Namenda may interact with dopaminergic drugs, such as levodopa, amplifying motor effects or agitation in some cases. Caution is needed with central nervous system depressants, like benzodiazepines, as combined sedation could intensify drowsiness or confusion.

Compatibility with Alcohol and Food

Alcohol does not directly affect its pharmacokinetics but may exacerbate dizziness or fatigue, so moderation is recommended. Food has no significant impact on absorption, allowing administration with meals if preferred for convenience or tolerability. No specific dietary restrictions apply.

Special Precautions

Use During Pregnancy and Breastfeeding

Limited data exist on pregnancy use, with no clear evidence of harm or safety in humans. Animal studies show no major fetal risks, but the drug should only be used if benefits outweigh potential uncertainties, under medical supervision. It may pass into breast milk in small amounts, so nursing mothers should consult a physician, possibly pausing lactation during treatment.
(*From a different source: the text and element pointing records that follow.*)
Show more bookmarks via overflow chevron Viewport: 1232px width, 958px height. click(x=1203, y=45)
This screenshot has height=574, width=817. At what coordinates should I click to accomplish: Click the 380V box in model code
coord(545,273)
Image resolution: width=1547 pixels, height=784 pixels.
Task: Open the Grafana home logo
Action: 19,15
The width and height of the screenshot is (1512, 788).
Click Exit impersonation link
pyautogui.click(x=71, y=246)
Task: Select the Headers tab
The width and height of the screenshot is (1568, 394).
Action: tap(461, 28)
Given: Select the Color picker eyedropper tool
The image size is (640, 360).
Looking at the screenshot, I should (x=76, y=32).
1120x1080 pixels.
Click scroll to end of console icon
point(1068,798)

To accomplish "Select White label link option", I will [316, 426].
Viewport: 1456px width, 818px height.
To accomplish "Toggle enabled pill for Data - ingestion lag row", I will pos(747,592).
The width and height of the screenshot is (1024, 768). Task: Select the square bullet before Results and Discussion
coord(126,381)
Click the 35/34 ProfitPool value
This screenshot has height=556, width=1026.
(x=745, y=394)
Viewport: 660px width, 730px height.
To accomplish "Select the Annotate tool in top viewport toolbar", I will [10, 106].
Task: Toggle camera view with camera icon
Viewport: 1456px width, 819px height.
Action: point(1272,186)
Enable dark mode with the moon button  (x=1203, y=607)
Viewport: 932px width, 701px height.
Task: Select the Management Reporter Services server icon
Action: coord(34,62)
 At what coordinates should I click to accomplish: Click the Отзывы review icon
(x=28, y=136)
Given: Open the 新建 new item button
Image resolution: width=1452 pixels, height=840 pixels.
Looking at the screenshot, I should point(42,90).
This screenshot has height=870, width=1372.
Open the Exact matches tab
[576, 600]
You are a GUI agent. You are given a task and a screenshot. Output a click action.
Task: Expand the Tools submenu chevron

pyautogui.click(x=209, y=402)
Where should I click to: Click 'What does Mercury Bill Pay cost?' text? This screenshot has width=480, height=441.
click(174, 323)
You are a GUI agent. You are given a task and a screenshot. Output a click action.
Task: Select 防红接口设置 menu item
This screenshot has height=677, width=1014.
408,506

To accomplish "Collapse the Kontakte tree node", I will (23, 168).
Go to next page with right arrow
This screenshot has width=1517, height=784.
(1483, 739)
Impact on Driving and Machinery Operation

The medication may cause dizziness, drowsiness, or balance issues, particularly during initial use or dose increases. Patients should assess their response before driving or operating equipment, avoiding these activities if impaired. Caregivers may need to monitor those with advanced disease for additional safety.

Considerations for Elderly and Pediatric Patients

Elderly patients, the primary users due to Alzheimer’s prevalence, generally tolerate it well, though reduced kidney function may require dose adjustments in moderate to severe impairment. Namenda is not approved for children, as its role in pediatric conditions lacks evidence, restricting use to adults.